Bahkan lembaga pendidikan pun tak kebal. Di SMAN 1 Bandung, separuh hamparan sekolah digugat pihak swasta yang mengklaim hak atas sebagian besar lahan melalui putusan Pengadilan Tata Usaha Negara. Ruang kelas tertunda pembaharuan, praktik laboratorium disetop sementara, dan murid-murid harus menempelkan spanduk “Tanah Sekolah Bukan Komoditas” di tembok-tembok koridor. Sekolah, yang seharusnya menjadi tempat melepaskan belenggu ketertinggalan sosial, justru terjerat dalam pusaran kapital agraria. Ironi ini menegaskan bahwa kapitalisme agraria tak kenal batas; ia menggerus ruang belajar sebagaimana ia menggerus ruang tawon di ladang.

Dari sudut pandang teori kiri, rangkaian konflik ini bukan sekadar insiden terpisah, melainkan manifestasi struktur ekonomi-politik yang terus mereproduksi ketimpangan. Marx mengajarkan bahwa kepemilikan modal memunculkan relasi eksploitasi; ketika petani kehilangan tanah, mereka diseret ke sektor informal, bergantung pada upah murah dan tidak memiliki daya tawar. Gramsci menambahkan bahwa hegemonia budaya narasi legalitas sertifikat dan putusan pengadilan menjadi alat ideologis yang menutupi kekerasan struktur. Althusser bahkan menyorot bagaimana “aparatus ideologis negara” memperkuat kepentingan modal, demikian pula aparat keamanan yang kerap hadir untuk mengeksekusi atas nama “ketertiban.”

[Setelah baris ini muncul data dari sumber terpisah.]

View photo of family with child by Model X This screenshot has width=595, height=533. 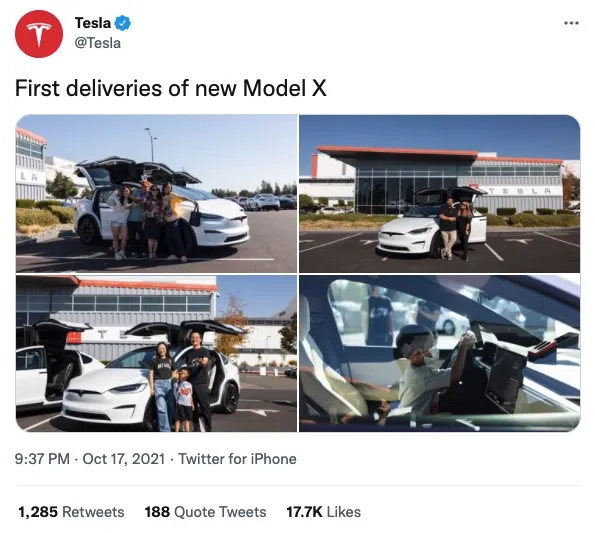pos(156,354)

Bagi blogger dan organic intellectual, tugas kita adalah merajut benang merah: menggambarkan bagaimana akumulasi primitif tak hanya merampas tanah, tetapi juga menundukkan kesadaran. Kita harus menyalakan narasi tandingan, memicu diskusi tentang reforma agraria yang sejati yang tidak berhenti pada pembagian sertifikat, melainkan menuntut redistribusi kekayaan, pendidikan politik bagi petani dan warga kota, serta lembaga pertanahan yang akuntabel. Hegemoni tandingan ini harus ditempa melalui tulisan, dialog, dan praktik solidaritas lintas kelas.

Karena pada akhirnya, perlawanan agraria di Bandung bukan sekadar urusan siapa memiliki sertifikat. Ia tentang menegaskan hak atas eksistensi, martabat, dan masa depan kolektif. Tanah bukan hanya segumpal bagian bumi; ia nadi kehidupan dan laboratorium rekayasa kesadaran kelas. Menyibak selubung legalitas yang menindas sama artinya dengan menumbuhkan benih revolusi agraria, tempat modal bukan lagi dewa tertinggi, tetapi salah satu aktor yang harus ditekan oleh kekuatan rakyat yang bersatu.